Friday, 1 March 2019

Tales of Horror and the Supernatural

Arthur Machen

The copy of this collection that I've just emerged from is the two part paperback edition published by Panther Paperbacks in the mid 1970s that reprints the 1960s collection of the same name (also published more recently by Tartarus Press).

Volume 1 contains the real classics - 'The Great God Pan', 'The White People', 'The Inmost Light', 'The Shining Pyramid' and 'The Great Return'  - all of which I've read either several times over or quite recently.  Volume 2 has it's share of well known Machen's also with 'The Bowmen' and the two longer tales from 'The Three Imposters' - 'The Novel of the Black Seal' and 'The Novel of the White Powder'  - but these are followed by some later and less well known - at least to me - stories, some of which I've read but am very happy to do so again.

Stories such as 'The Happy Children' with it's revenant celebrating kiddies and the mysterious deaths of 'The Terror'; the latter a much more developed tale than the former but both equally as powerful in their telling.  Also included is the prototype for 'The Green Round', 'Out of the Earth' which is an interesting if perhaps inessential story especially if you are familiar with it's bigger brother.
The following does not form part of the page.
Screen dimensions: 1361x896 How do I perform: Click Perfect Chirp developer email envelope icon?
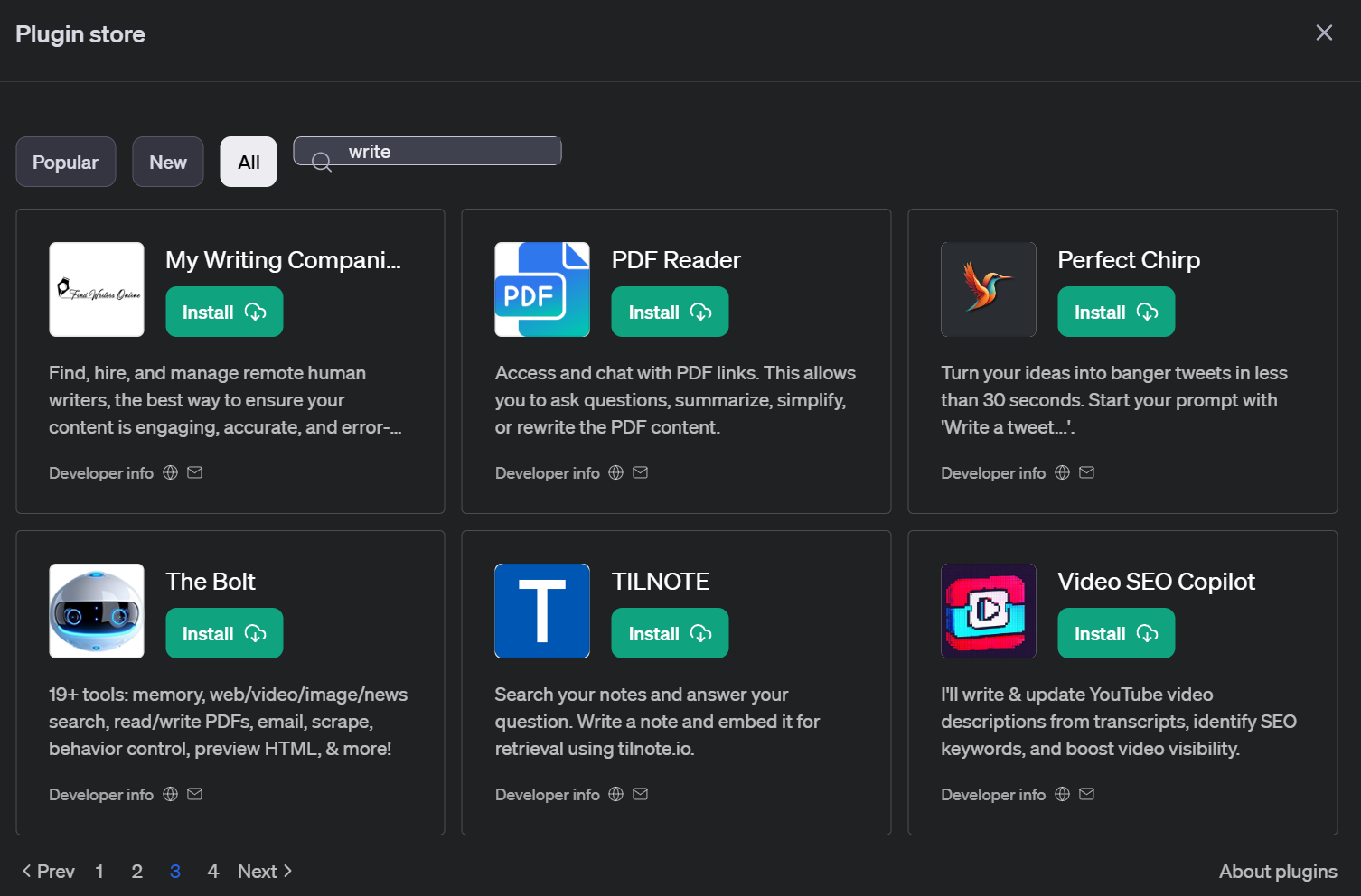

'The Bright Boy' is the oddity here. A slightly incoherent and silly tale tale of corrupt individuals and overly elaborate schemes has little to recommend it.  Better - much better - but still a little unsatisfying is 'The Children of the Pool' where Machen sets up an intriguing and uncomfortable rural horror which he then allows to peter out amidst a host of rationalisations.

The big draw for me was the presence of the story that's been described as the gem of Machen's later work.  'N' is an almost psychedelic story of alternate realms and the thin place in a drab London suburb where an unearthly garden is visible to some of it's inhabitants.  It's a delight and offers another welcome glimpse of Machen's explorations of world's parallel to our own.

On it's own volume 2 proved to be a fantastic read but in conjunction with the first as originally intended it is a thing of sublime wonder.